From this work came the THREAT (Tactical Health Response and Emergency Action Team) framework and the Stop The Bleeding initiative. Tourniquets are becoming increasingly common in many public places; civilians are receiving training in controlling bleeding; police departments across the U.S. are implementing procedures used by the Dallas Police Department in their own communities.

The city became a model for best practice.

Dallas’ Darkest Hour

Dallas was subjected to one of the most violent episodes of recent U.S. history on July 7, 2016. The day started out peacefully enough. A group of protesters had gathered to demonstrate their outrage toward the excessive use of force by law enforcement officers.

However, the peaceful atmosphere changed quickly when a lone gunman took shots at law enforcement officers, killing 5 and injuring numerous other officers. The shooting continued for many hours. During this time, the city was required to face violence in a manner they had never experienced before, not just as a threat to public safety, but also as a disruption to community confidence.

July 8, 2016, was the first time in Dallas’ recent history that the city’s citizens would be able to witness the effects of violence firsthand. In the past, violence in Dallas had been something that was always present; however, the violence of that evening seemed different. Police were shot by another person (a protester) who was attempting to bring attention to the need for reform. Streets that people knew well were now crime scenes. News of what was happening spread rapidly throughout neighborhoods, police stations, emergency rooms, and government offices.

Eastman was one of those individuals who witnessed the events of that evening from two sides of the response.

Initially, Eastman served as a police officer to navigate a fluid, uncertain, and rapidly changing tactical environment with limited information. At some point after this, he then transitioned into his role as a trauma surgeon at Parkland Memorial Hospital to treat the officers who had been injured in the gunfire.

The physical location of the hospital and the emotional state of the arriving officers created a situation where the surgeon and the victims were not separated as they typically would be in a clinical setting. The trauma to the city was very individual, identifiable, and up close.
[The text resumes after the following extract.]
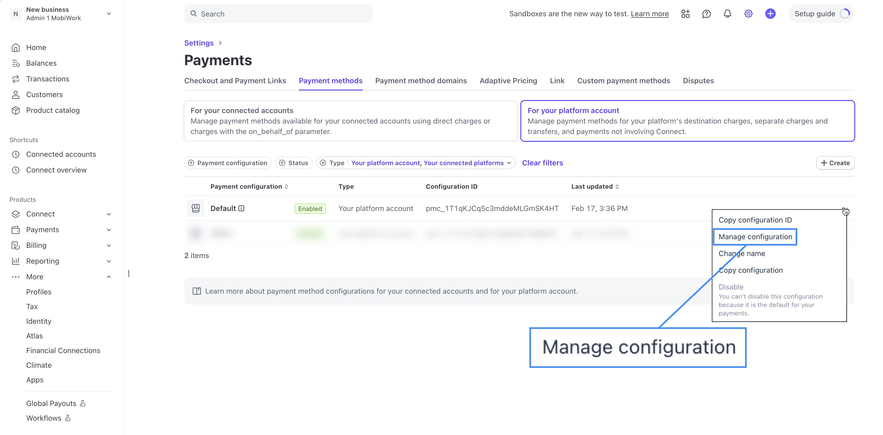The height and width of the screenshot is (435, 883).
Task: Open the help question mark icon
Action: [x=706, y=14]
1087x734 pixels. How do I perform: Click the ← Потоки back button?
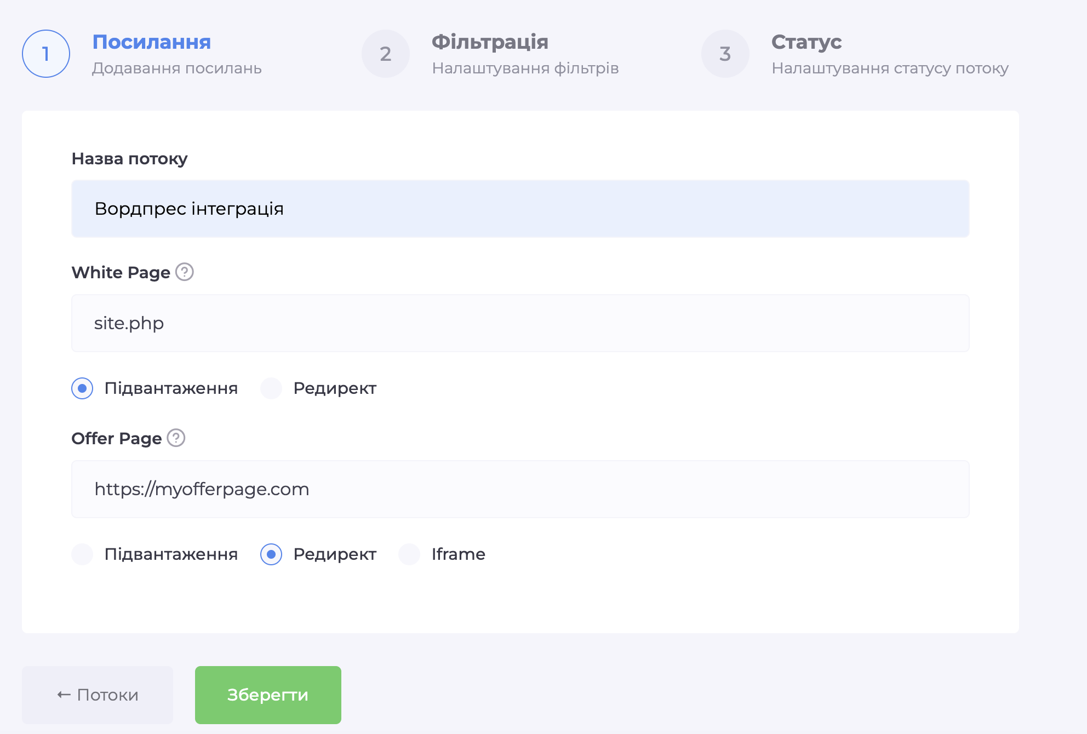click(98, 695)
To Eastman, the events of that evening represented more than 10 years of developing the systems and integrating medical decision-making into the law enforcement response. The systems that Eastman had developed and the integration of medical decision-making into the law enforcement response were being tested under the most extreme circumstances possible.
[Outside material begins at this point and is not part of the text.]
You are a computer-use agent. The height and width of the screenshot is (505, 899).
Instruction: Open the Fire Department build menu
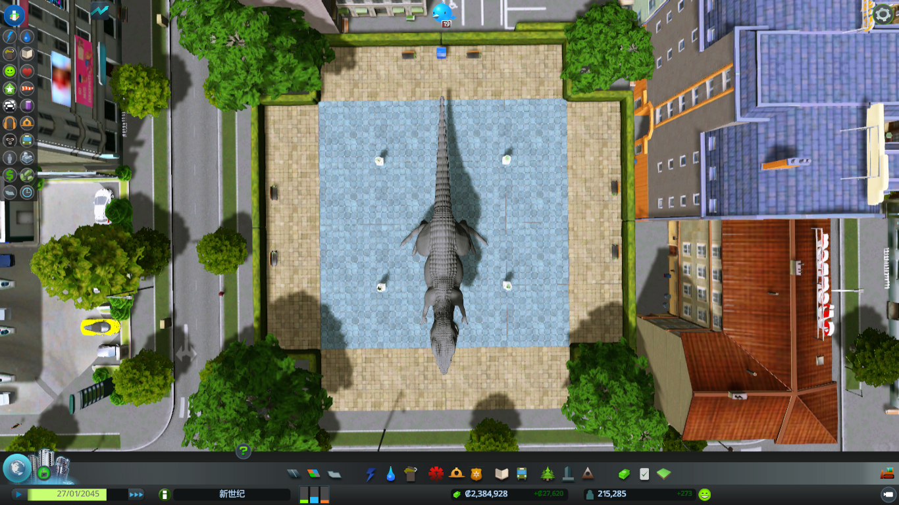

For the city, the events of that evening forced a confrontation of issues related to public safety, preparedness, and how violence changes civic life. For the second time in a few months, Parkland Memorial Hospital became a symbol of the resilience of the residents of Dallas as they cared for the wounded while searching for ways to regain stability.

The connection between the policing and medical systems that Eastman had developed over the years, without much fanfare, came to the forefront and was clearly visible during this episode of violence.

Legacy of Dallas

Today, tactical medicine no longer seems unusual. Police academies teach it. Federal funding supports it. National readiness planning includes it.
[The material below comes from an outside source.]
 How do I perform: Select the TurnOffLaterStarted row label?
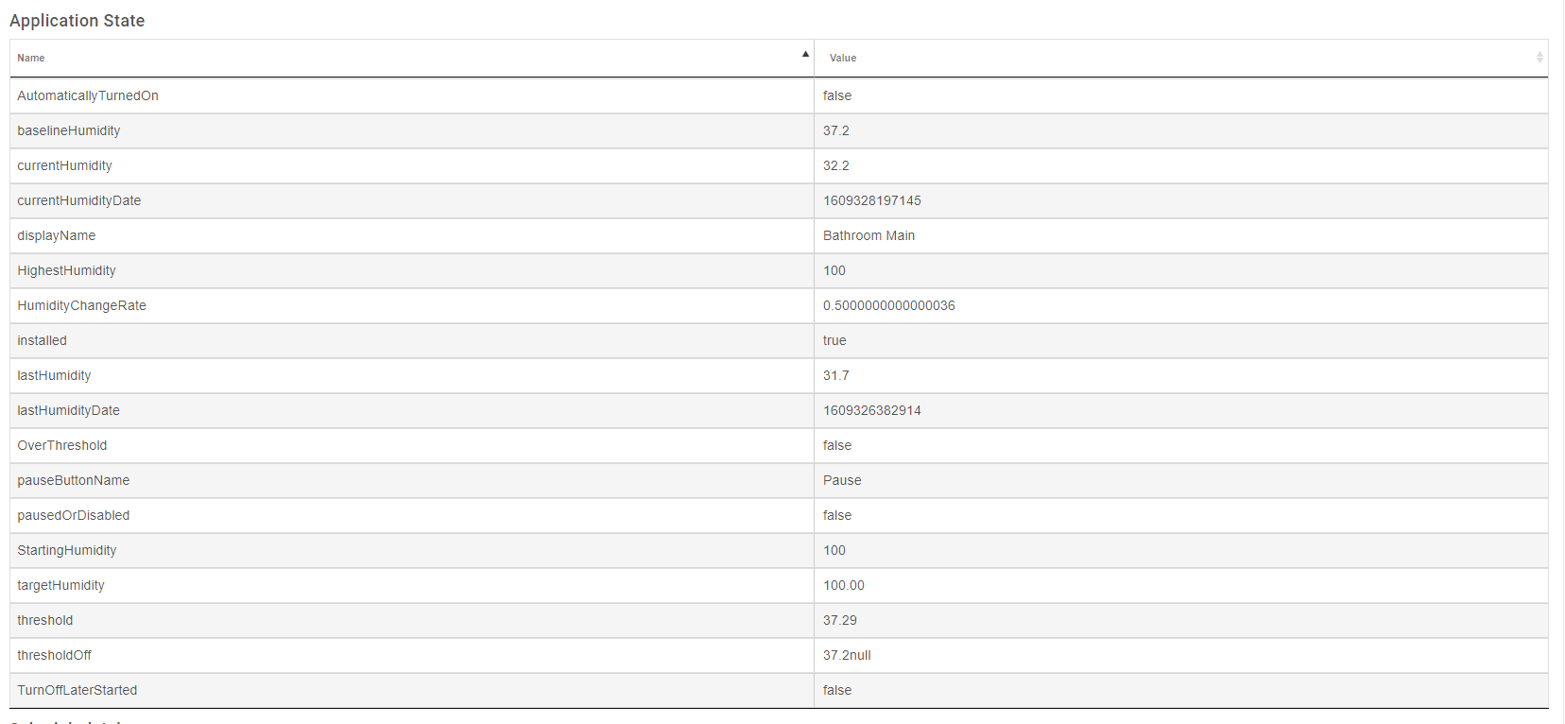pos(77,690)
That transformation began in North Texas, in Parkland’s trauma bays and on Dallas streets.

Alexander Eastman continues to serve as a reserve lieutenant with the Dallas Police Department and is identified as the department’s chief medical officer under the current administration. Although his career has expanded into federal roles, where scrutiny is greater and challenges are broader, the foundation remains local.

Dallas did more than host the experiment. The city tested it, refined it, and lived with its consequences.

What began as a temporary solution created a lasting change in how cities think about life, death, and the minutes that separate them.

For Dallas, this story is now part of the city’s history.